Testemunha de Jeová recorre ao STF contra transfusão

 Luísa Martins 



O Supremo Tribunal Federal (STF) vai decidir se testemunhas de Jeová têm o direito de se submeter a tratamentos médicos e cirurgias sem transfusão de sangue de terceiros - conforme prevê a doutrina de sua religião.

Os ministros foram unânimes ao reconhecer a repercussão geral de um recurso de Alagoas que trata sobre o tema. Isso significa que a decisão do plenário terá impacto em todos os processos semelhantes que tramitam nas instâncias inferiores. Ainda não há data definida para o julgamento.
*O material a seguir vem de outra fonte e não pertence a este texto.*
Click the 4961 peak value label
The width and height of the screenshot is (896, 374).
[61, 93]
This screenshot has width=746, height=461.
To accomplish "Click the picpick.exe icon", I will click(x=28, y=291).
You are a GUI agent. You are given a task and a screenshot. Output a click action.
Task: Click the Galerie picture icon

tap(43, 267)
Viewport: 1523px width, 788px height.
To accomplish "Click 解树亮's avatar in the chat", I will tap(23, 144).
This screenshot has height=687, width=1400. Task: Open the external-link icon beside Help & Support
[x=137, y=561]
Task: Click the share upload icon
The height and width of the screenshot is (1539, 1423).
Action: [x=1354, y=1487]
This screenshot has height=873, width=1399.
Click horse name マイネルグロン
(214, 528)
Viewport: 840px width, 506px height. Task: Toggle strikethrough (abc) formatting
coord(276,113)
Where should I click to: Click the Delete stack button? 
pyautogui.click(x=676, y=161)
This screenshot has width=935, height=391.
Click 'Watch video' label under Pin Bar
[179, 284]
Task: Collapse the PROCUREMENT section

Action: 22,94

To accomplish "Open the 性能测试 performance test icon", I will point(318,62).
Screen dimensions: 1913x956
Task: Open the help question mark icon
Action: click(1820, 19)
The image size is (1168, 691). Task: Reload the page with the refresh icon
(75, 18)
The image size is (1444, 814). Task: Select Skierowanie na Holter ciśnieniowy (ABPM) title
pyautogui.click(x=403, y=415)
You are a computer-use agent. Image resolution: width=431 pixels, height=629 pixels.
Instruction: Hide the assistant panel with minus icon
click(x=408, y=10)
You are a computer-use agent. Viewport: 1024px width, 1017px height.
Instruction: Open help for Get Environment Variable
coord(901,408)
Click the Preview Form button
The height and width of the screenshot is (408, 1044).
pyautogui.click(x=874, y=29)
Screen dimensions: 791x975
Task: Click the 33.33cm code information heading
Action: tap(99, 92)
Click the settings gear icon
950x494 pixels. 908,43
No caso concreto, uma paciente do Sistema Único de Saúde (SUS) recorre da decisão de primeiro grau que a impediu de realizar uma cirurgia de substituição da válvula aórtica sem o chamado “sangue alogênico”, isto é, sangue transfundido de outras pessoas.

A sentença foi confirmada em segunda instância, mas a paciente resolveu recorrer aos tribunais superiores - já que a diretoria do hospital condicionou a cirurgia à assinatura de um termo de consentimento para a realização de eventuais transfusões, caso necessário para salvar a vida da paciente.

Até o momento, a Justiça tem entendido, neste caso, que não há garantia técnica de que a operação possa transcorrer sem riscos se a transfusão estiver sumariamente proibida.

A paciente, porém, diz que a exigência de consentimento prévio para eventuais transfusões ofende sua dignidade, seu direito de acesso à saúde e sua consciência religiosa. Para sua defesa, há hipóteses constitucionais e legais para que o direito à vida, previsto na Constituição, seja flexibilizado.

“Segundo ela, cabe somente ao indivíduo escolher entre o risco do tratamento que deseja e o risco da transfusão de sangue, e o Estado deve se abster de interferir em uma escolha existencial legítima. A imposição, a seu ver, afronta também a liberdade religiosa”, informou a assessoria do Supremo, ao detalhar o caso.

A partir de uma interpretação bíblica, testemunhas de Jeová acreditam que, mesmo em situações de emergência, a transfusão de sangue corrompe a pureza da vida, entendida pelos adeptos da religião como um presente de Deus.

 relator é o ministro Gilmar Mendes. Segundo ele, o tema está diretamente vinculado ao direito fundamental à liberdade de consciência e de crença, havendo “natureza constitucional e inegável relevância”.